五感を取り戻す観光

2023.08.21 08:00

 現代社会は無臭化社会である。人々が体臭や生活臭に敏感になったせいか、消臭グッズが大人気。暑い夏ともなれば、多汗な人はスメルハラスメントの疑いをかけられぬよう苦心する。日常生活が無臭化する一方でスメルスケープがにわかに注目を集めている。スメルスケープとは匂い(smell)と風景(landscape)を合わせた造語で、失われつつある視覚以外の豊かな体験の復権を目指すものとして地理学者ポーティウスが提唱した概念だ。

 英国ヨークにあるバイキング博物館では、魚、皮、大地といった土地の独特な匂いを再現する展示を行っている。日本でも01年、環境省が良好な香りとその香源となる自然や文化の保全を目的として「かおり100選」を選定した。富良野のラベンダー、草津温泉の湯畑、神田書店街の古本、伏見の酒蔵、柳川の鰻と聞けば、なぜか訪れた時の匂いの記憶がよみがえる。匂いは土地の個性を表すものだ。逆に匂いを消すことは地域の個性が失われることなのかもしれない。

 嗅覚はその中枢が脳の中心に近い原始的な部位にあり、感知する情報伝達が遠隔なため、曖昧になりやすいという。しかし匂いの記憶は長く保持されるとの研究もある。また、匂いは感情を高揚させ、情緒的反応に強く結びつくともいわれる。

 同様に音も土地の個性を表す。音(sound)と風景(landscape)を合わせたサウンドスケープという言葉もある。こちらも環境省が「残したい日本の音風景100選」を選定。鶴居のタンチョウ、奥入瀬の清流、横浜の船の汽笛、古都奈良の鐘の音、阿波踊りの囃子などいまでも私の記憶にしっかり刻み込まれる。街中で響くコーランを聞けばイスラムの国に来たことを、バイクの喧騒を聞けばベトナムにいることを実感する。空港のアナウンスで旅の高揚感が再現される人も多いだろう。

 グランドキャニオンの旅から帰国した視覚障害のある知人が、サウスリム展望台に立った時に感動して涙が出たという。峡谷から吹き上げる風が肌に触れる感覚がいままで経験したことがない壮大なものだったと。人間は絶景だけで感動するわけではないことを初めて知った。
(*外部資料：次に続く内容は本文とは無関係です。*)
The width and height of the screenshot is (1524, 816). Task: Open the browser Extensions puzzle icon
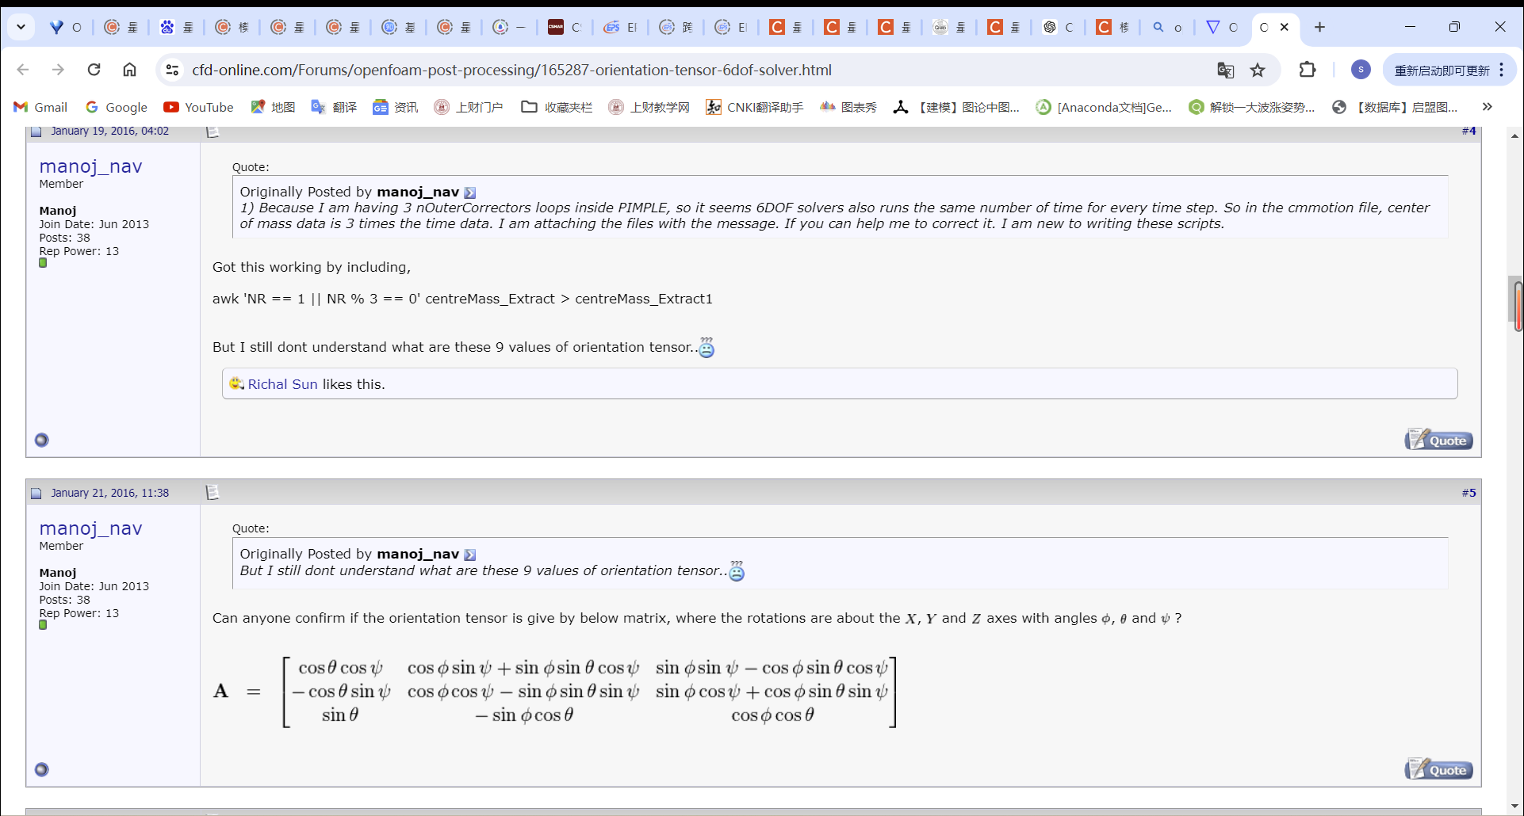[x=1308, y=70]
 コロナ禍で分かったことの1つは、私たちは五感を使って三次元世界で生きているということだ。オンライン会議、バーチャルツアーにどこか物足りなさを感じるのは、それが二次元で五感の一部で知覚する行為であるからだろう。従って観光とは五感をフルに使って三次元空間で身体の移動を伴う行為であると再定義できる。だとすれば日常生活で無臭化・無音化を是とする社会において、非日常に身を置く観光は人間が本来持つ五感のセンサーを取り戻す機会であるといえる。

 真の絶景とは見た目だけではなく、香り、音、肌触り、味覚も含めた「五感の超絶景観」として捉え直した方がよい。そうなると観光資源発掘の方法が変わる。魅了する香源、音源、触源、味源は何かという視点で地域の宝探しをしてはどうだろう。五感を存分に意識化する旅行企画・観光コンテンツができれば、より印象的な深みのある感動体験を提供できるのではないだろうか。

鮫島卓●駒沢女子大学観光文化学類教授。立教大学大学院博士前期課程修了(観光学)。HIS、ハウステンボスなど実務経験を経て、駒沢女子大学観光文化学類准教授、同大教授。帝京大学経済学部兼任講師。ANA旅と学びの協議会アドバイザー。専門は観光開発論。DMO・企業との産学連携の地域振興にも取り組む。